The bald eagle was perched high in the cottonwood tree that towers over the dugout where the fill for the hoghouse was bladed out at the northwest corner of the grove. He watched me, head turning slowly, as I came past with the tractor headed to the bale site where I would load up two bales to feed the cattle in the pasture as I did every day.
We have had a two week stopover from a pair of bald eagles each of the past ten years, usually in March, when the retreating snow cover reveals a number of carcasses of wild things and the occasional casualty from farm operations. They seem to be on the way somewhere, possibly the river bottom some thirty miles south of here, though I have never seen them take off in that direction. Their behavior while here reveals their essential nature as buzzards. At least while I have observed, they do not hunt while there is something available that is already dead. I can't say I even know what a hunting bald eagle looks like. I am, on the other hand, surrounded by hunting red tail hawks all season long.
But this eagle was alone.
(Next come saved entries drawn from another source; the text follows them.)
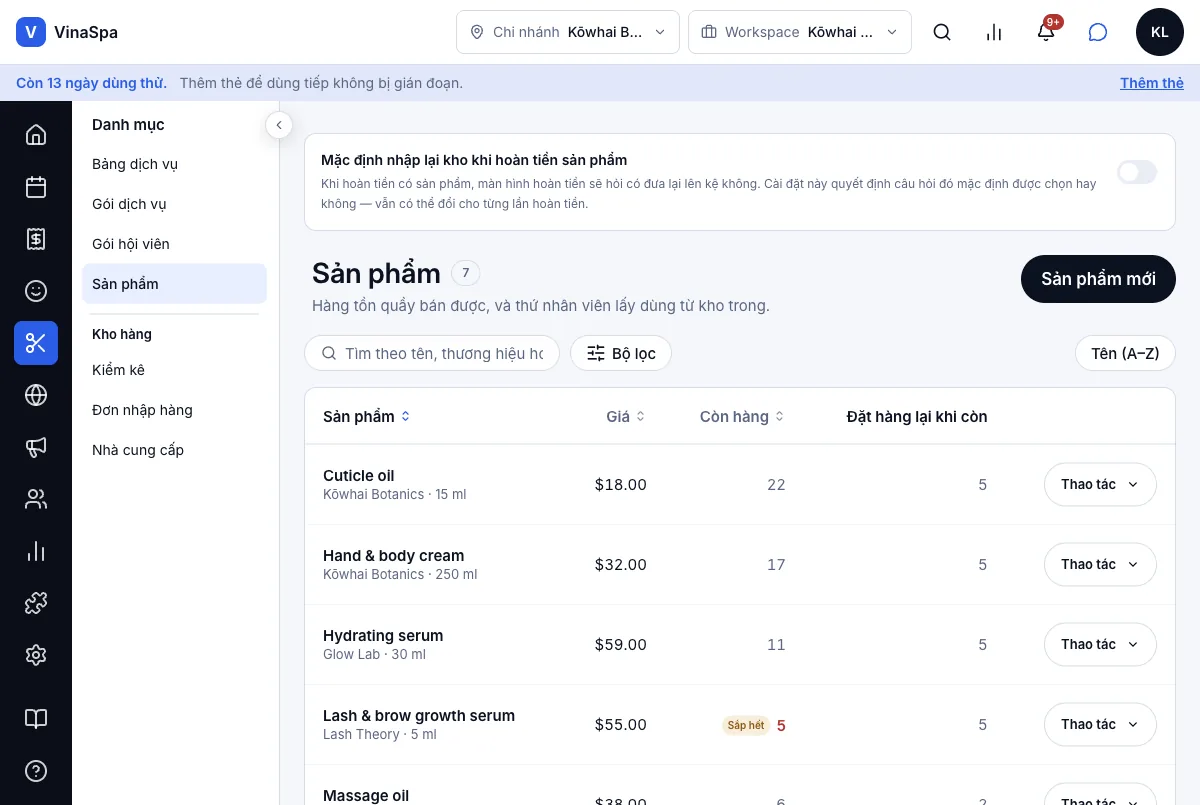
Task: Click the search magnifier in top bar
Action: [942, 32]
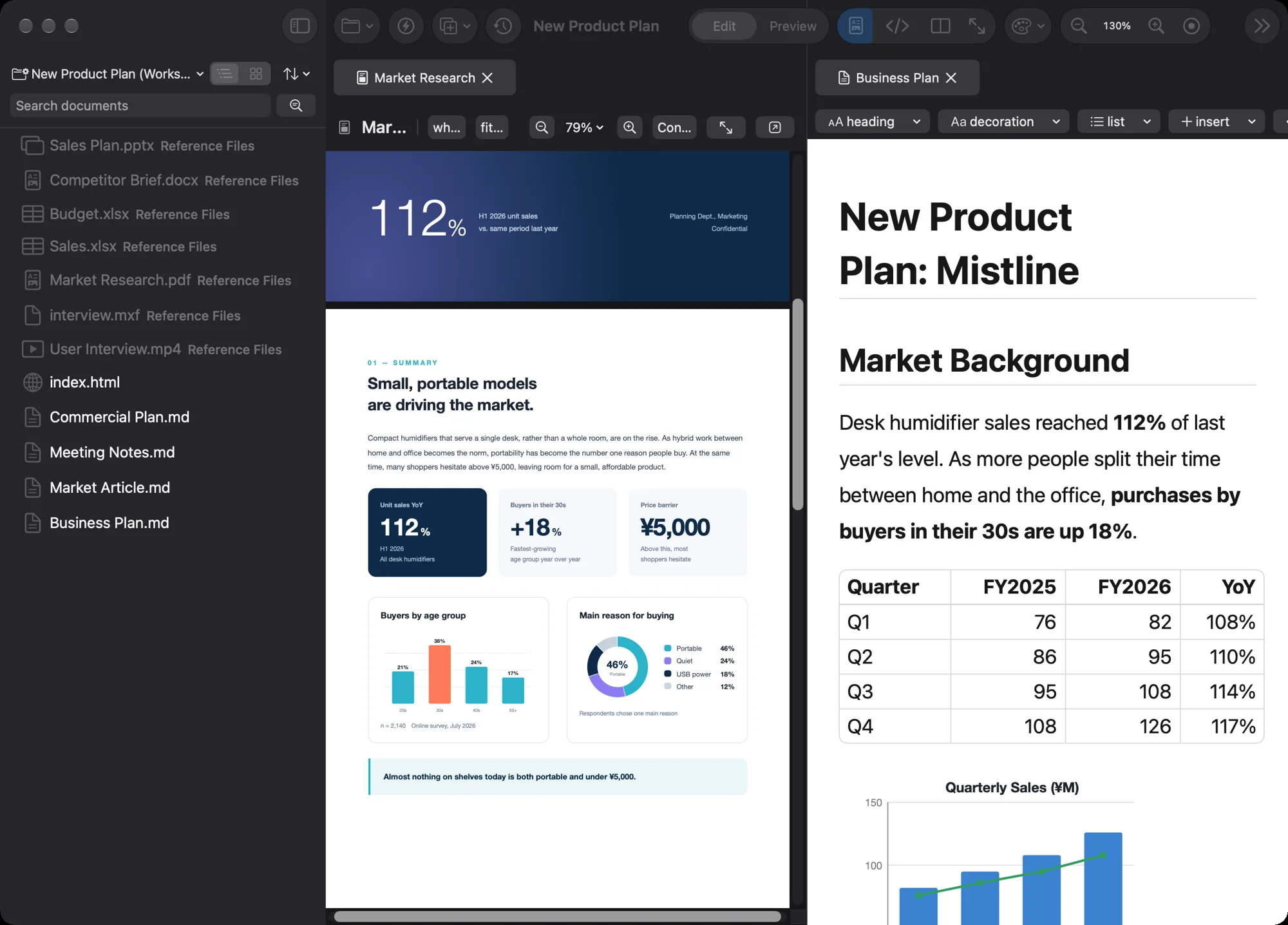Close the Market Research tab

488,78
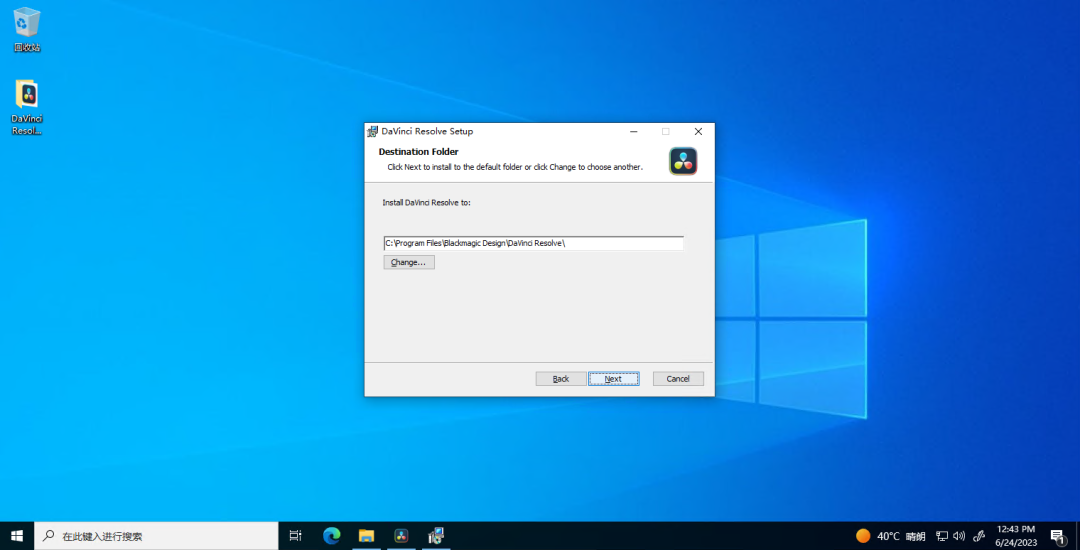Click Next to continue the installation
Screen dimensions: 1080x550
613,379
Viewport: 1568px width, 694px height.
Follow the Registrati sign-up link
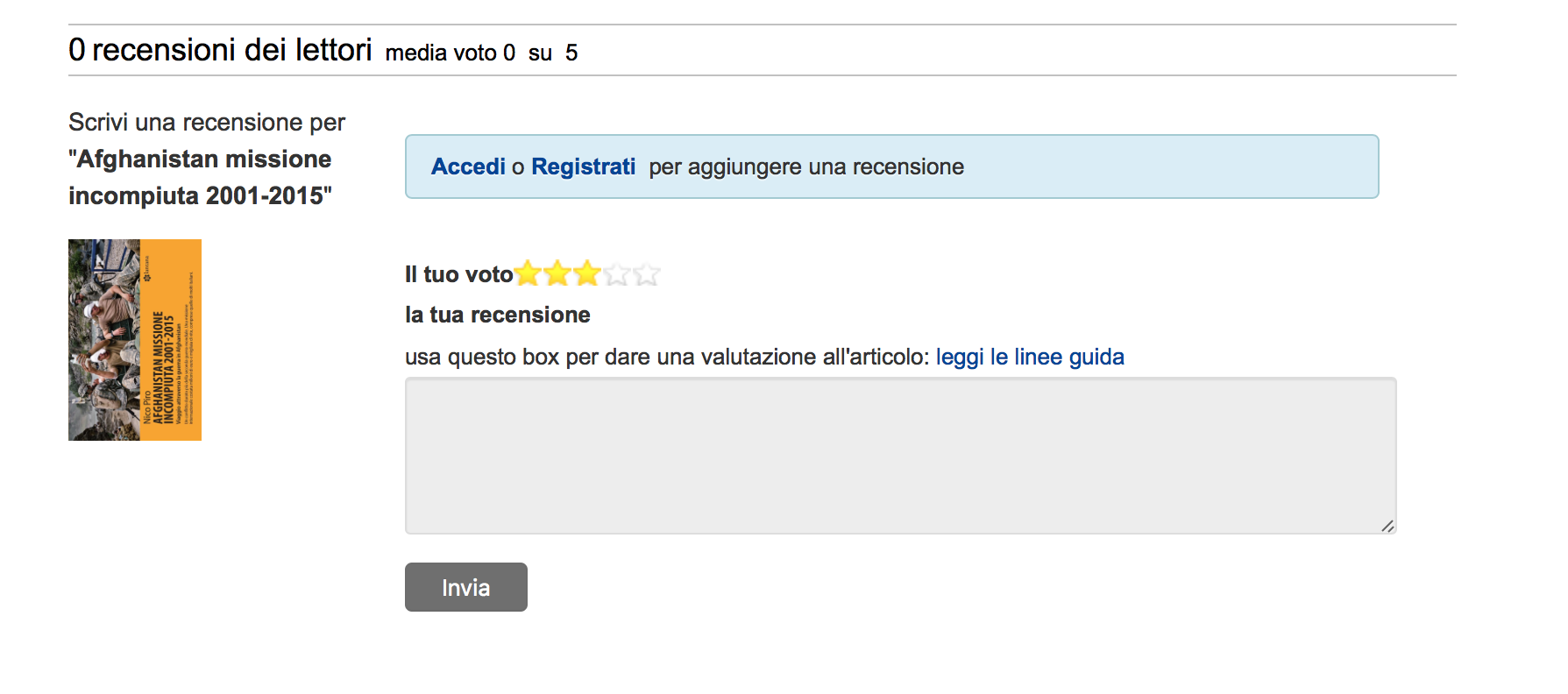click(583, 166)
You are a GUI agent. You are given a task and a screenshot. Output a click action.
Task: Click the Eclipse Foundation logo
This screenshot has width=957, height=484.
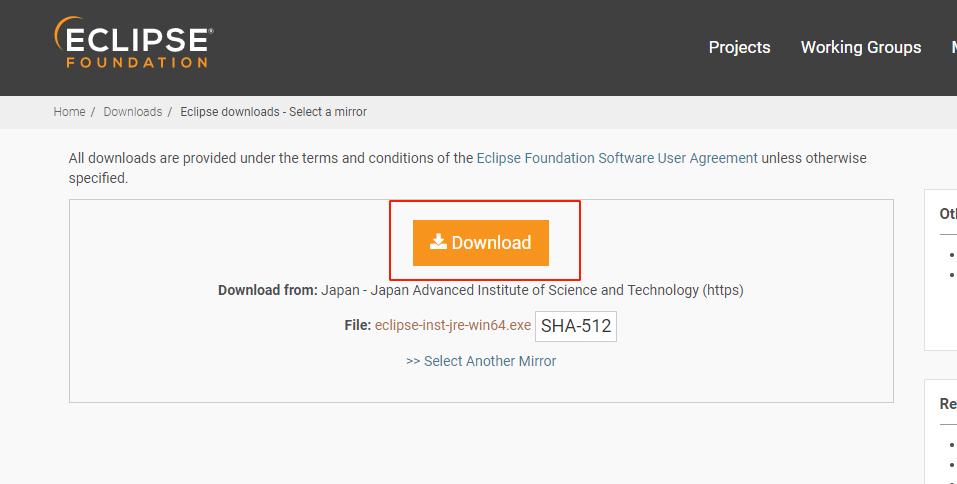click(133, 43)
I did take the time to look for the mate. I pushed in the clutch and sat for awhile, scanning the grove carefully for sign of another perching bird of prey, but came up empty.
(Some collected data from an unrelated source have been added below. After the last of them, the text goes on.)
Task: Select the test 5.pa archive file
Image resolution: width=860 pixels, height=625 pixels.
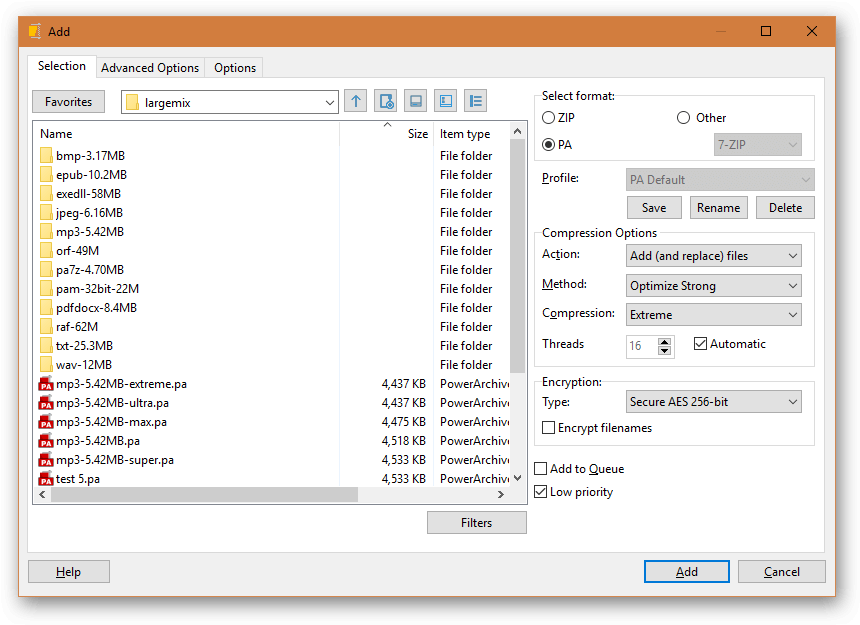Action: (x=77, y=479)
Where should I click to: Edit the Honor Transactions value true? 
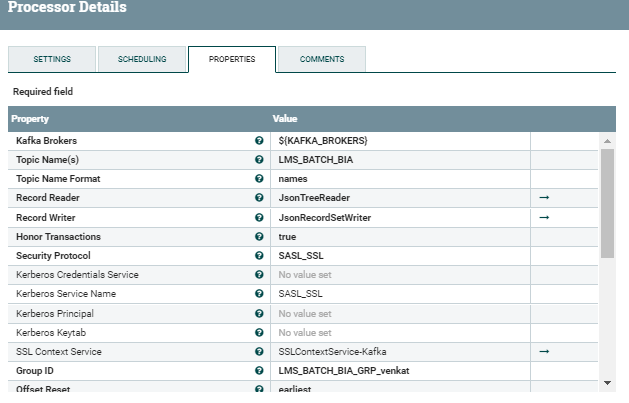pyautogui.click(x=400, y=237)
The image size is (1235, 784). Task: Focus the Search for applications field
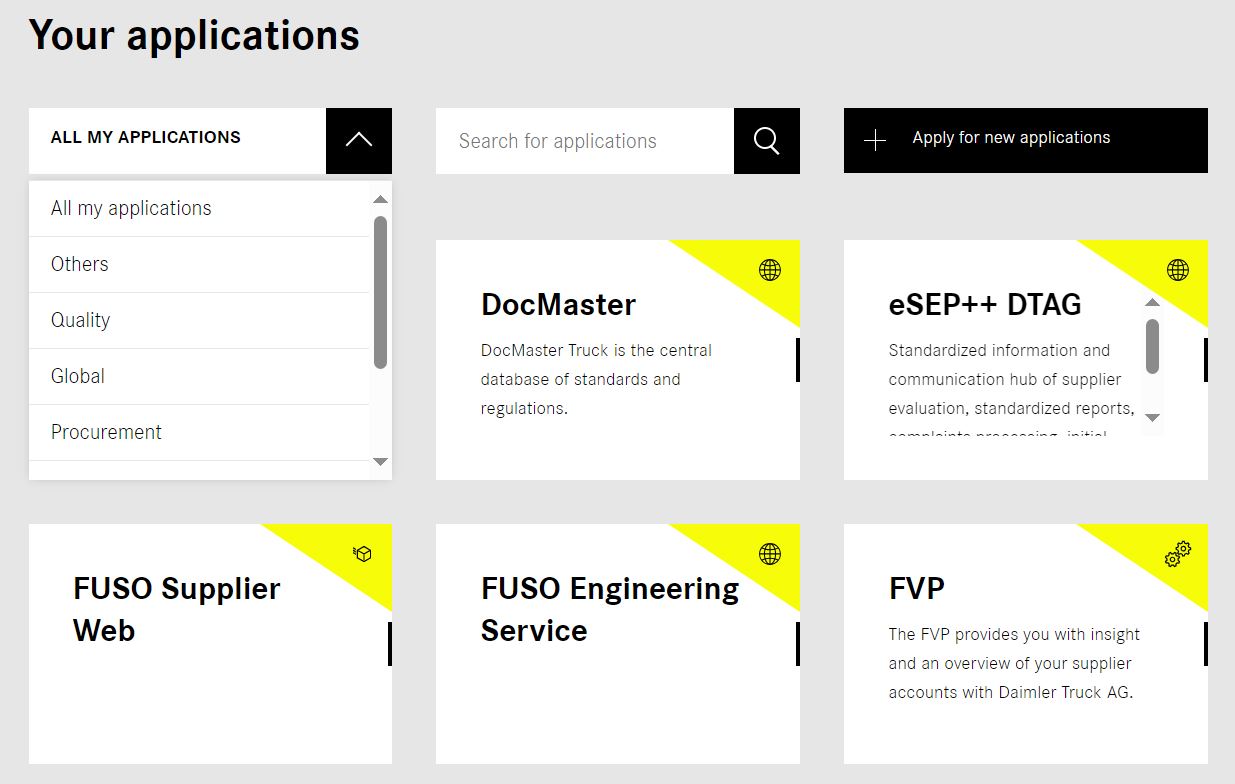pos(584,141)
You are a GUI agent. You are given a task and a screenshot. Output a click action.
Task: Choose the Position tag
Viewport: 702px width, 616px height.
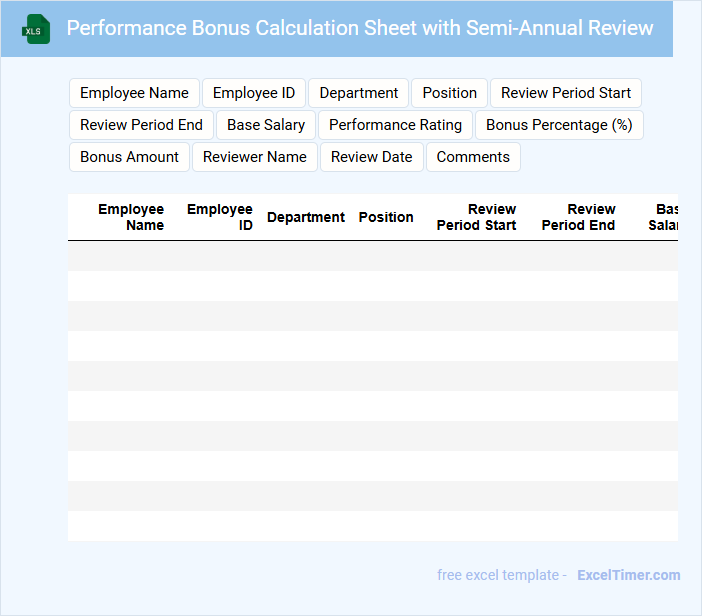point(449,93)
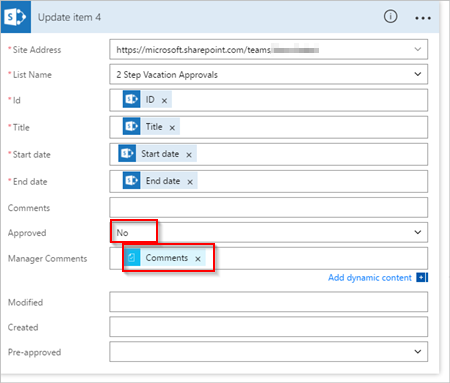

I have taken to paying much more careful attention to any change I see in the wild things surrounding me. These changes might include different species growing in the grove and odd ends of fields that generally get left alone. I have brought to mind that I regularly seed fescue with pasture and hay mixes, an idea my Dad would have scoffed at, knowing as he did that it would not succeed this far north. I have brought to my own notice the fact that I have fewer grassland birds and songbirds of any kind than he did. I have begun to assume that mostly because of our own behavior, we are in the midst of massive change-deterioration might be a better word-and we are not going to like where it brings us out. One eagle where there have been two is an alarm bell.
I wonder what else has changed or is changing that I have not yet noticed.
It is an ironic truth that I and a few others are becoming more acutely aware of the world around us, our plant and animal companions on our farms, just as they are fading because of the threat our way of living has put them under.
Perhaps I will see the eagle and his mate today. If I do not, and if the mate continues in its absence, I will have to question why it has happened. Obviously, animals die. But just as obviously it is not always because of age. If it is instead that change is making it impossible for them to live here, I will need to question myself, us all, and how we are living and farming. We cannot succeed on earth by pushing other species out.